Everything that the user can ask Berk to do is controlled with the berk command.

A typical workflow would consist of the following (each of these tasks must be completed in this order):

berk fetch -o https://archive-gw-1.kat.ac.za/captureBlockId/captureBlockId_sdp_l0.full.rdb?token=longTokenString:

Fetch data from the MeerKAT archive, and store it where Berk can find it. Here, the -o argument should be provided with a link to a .rdb file on the MeerKAT archive, as indicated above. You will probably need to run this task from within, e.g., GNU Screen.

berk process -o captureBlockId:

Submit jobs to calibrate and image the MeerKAT observations (identified by captureBlockId) using Oxkat. At present, this runs to the 2GC (self-calibration) stage, producing continuum images.

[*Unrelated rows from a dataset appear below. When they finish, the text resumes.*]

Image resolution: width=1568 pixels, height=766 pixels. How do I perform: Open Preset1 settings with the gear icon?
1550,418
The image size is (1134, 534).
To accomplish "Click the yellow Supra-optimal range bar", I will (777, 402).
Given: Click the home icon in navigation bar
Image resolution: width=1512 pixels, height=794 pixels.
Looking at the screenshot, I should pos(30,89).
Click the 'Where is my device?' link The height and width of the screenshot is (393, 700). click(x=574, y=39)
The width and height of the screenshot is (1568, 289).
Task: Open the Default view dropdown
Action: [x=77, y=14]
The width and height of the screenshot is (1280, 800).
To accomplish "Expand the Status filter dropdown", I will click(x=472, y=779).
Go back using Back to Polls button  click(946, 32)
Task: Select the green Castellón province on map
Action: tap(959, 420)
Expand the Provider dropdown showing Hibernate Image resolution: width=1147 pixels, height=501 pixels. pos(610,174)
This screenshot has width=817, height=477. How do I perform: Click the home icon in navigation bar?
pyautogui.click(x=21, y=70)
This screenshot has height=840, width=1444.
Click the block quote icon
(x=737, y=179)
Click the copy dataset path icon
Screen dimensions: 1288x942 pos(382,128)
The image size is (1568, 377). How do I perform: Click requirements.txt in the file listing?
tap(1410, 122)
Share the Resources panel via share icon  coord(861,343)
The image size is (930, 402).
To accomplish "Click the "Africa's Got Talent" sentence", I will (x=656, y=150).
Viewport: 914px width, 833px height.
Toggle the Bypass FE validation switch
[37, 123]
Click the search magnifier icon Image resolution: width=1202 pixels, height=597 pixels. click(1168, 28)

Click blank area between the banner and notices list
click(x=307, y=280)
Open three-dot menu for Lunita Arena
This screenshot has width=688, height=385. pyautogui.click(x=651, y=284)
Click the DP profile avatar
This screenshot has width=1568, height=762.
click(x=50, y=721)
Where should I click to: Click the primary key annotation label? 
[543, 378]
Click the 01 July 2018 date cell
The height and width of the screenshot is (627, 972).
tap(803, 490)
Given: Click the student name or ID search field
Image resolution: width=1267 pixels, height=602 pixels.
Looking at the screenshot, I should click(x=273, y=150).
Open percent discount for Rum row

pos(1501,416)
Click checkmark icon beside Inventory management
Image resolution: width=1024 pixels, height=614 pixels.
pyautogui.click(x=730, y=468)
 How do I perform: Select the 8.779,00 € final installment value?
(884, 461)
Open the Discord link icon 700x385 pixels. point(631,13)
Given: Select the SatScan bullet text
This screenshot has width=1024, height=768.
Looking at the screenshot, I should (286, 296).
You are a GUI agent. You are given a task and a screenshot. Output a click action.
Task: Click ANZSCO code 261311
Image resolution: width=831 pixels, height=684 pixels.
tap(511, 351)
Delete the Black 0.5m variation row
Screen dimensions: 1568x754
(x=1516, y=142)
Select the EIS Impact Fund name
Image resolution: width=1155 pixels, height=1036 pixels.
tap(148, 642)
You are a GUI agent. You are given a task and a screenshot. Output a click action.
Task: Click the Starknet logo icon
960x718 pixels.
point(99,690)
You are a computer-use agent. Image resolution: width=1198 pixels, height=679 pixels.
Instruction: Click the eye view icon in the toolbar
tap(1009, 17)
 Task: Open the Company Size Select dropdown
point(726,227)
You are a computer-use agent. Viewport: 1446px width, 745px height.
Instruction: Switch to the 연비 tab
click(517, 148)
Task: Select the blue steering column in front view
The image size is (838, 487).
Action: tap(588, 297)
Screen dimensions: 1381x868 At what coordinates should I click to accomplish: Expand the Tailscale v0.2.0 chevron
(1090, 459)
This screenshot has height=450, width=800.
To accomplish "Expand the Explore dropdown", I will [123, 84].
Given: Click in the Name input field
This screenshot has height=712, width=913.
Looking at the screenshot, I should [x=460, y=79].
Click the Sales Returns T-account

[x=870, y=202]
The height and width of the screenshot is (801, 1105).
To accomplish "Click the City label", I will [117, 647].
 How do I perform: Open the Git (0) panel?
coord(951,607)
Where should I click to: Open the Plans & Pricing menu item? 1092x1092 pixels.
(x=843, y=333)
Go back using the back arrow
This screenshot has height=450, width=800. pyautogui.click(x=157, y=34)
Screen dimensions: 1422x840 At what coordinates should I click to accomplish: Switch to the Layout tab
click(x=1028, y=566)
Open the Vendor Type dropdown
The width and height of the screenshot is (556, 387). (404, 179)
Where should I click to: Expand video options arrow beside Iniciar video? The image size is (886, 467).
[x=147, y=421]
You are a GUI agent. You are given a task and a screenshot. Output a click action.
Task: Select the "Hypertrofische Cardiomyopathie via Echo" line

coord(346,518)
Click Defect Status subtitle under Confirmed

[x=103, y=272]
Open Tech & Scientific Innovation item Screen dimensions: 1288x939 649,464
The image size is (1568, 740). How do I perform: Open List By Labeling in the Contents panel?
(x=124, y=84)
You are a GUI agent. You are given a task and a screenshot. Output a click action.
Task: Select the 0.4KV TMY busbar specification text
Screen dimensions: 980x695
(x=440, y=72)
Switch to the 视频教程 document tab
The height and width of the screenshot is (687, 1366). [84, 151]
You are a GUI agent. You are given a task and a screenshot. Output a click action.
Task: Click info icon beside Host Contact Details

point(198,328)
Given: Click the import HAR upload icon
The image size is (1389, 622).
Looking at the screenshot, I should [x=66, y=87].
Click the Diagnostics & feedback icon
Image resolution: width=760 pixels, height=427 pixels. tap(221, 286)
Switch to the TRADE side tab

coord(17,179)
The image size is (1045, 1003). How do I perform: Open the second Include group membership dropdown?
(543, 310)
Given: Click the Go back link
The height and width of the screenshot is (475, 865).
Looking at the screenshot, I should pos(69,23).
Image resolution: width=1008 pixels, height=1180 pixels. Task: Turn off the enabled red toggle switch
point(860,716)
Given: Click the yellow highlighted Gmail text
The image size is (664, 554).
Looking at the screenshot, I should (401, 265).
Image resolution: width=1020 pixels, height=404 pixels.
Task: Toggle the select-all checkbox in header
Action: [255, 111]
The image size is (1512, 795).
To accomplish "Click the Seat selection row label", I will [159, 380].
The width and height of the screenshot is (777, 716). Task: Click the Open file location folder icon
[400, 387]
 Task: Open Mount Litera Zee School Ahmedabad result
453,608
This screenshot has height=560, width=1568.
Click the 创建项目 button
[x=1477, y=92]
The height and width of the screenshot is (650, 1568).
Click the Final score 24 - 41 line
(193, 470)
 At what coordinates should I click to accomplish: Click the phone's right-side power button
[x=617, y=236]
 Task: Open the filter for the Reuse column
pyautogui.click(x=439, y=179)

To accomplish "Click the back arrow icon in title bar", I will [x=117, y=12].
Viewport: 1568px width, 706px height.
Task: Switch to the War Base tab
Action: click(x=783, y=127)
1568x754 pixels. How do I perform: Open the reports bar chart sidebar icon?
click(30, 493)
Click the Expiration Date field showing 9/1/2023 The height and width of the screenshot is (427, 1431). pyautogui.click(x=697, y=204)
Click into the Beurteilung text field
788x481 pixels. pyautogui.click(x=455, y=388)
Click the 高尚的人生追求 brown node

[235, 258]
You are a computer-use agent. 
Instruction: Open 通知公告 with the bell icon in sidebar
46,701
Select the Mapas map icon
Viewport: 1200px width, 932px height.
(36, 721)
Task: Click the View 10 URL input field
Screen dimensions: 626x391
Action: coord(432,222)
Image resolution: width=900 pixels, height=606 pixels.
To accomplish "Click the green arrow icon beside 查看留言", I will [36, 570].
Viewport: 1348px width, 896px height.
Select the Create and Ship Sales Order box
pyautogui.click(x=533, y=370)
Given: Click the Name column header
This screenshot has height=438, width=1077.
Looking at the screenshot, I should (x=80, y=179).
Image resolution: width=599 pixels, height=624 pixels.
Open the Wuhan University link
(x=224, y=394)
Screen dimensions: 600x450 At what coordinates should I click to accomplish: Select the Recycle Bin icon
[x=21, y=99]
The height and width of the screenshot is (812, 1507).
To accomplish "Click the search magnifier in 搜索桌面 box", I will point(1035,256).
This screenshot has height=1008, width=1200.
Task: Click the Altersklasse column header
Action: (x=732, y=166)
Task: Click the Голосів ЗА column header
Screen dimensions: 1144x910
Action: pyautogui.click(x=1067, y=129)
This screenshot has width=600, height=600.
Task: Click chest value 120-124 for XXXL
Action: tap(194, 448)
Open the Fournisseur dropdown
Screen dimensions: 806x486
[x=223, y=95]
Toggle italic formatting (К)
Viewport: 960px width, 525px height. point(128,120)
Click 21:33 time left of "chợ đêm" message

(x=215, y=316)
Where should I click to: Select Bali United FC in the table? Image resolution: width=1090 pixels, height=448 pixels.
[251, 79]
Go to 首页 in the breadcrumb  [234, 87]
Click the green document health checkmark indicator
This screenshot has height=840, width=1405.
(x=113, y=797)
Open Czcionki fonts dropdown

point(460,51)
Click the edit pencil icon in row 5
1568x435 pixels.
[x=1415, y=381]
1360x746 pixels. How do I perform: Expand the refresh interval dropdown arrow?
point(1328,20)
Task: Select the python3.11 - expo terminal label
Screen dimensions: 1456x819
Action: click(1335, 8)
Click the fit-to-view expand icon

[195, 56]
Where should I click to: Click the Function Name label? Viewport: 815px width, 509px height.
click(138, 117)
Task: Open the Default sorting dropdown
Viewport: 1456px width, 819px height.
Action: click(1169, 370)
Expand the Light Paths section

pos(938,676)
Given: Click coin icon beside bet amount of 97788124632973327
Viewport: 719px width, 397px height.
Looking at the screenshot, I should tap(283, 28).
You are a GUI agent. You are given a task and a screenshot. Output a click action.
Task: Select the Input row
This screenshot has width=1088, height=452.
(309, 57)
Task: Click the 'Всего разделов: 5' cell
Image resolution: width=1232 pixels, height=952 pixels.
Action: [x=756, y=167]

berk analyse -o captureBlockId:

Produce primary beam corrected images and create catalogs from them using PyBDSF.

berk collect:

Collect data products (primary beam corrected images and catalogs) and copy them into the BERK_ROOT/products directory. The BERK_NODES file is used to specify locations of the BERK_ROOT directories on remote machines (one per line, in the format user@hostname:$PATH_TO_BERK_ROOT), from which data products will be collected using rsync.

Other tasks include:

berk list:

List observations (i.e., measurement sets) found in the BERK_MSCACHE directory, by their captureBlockId.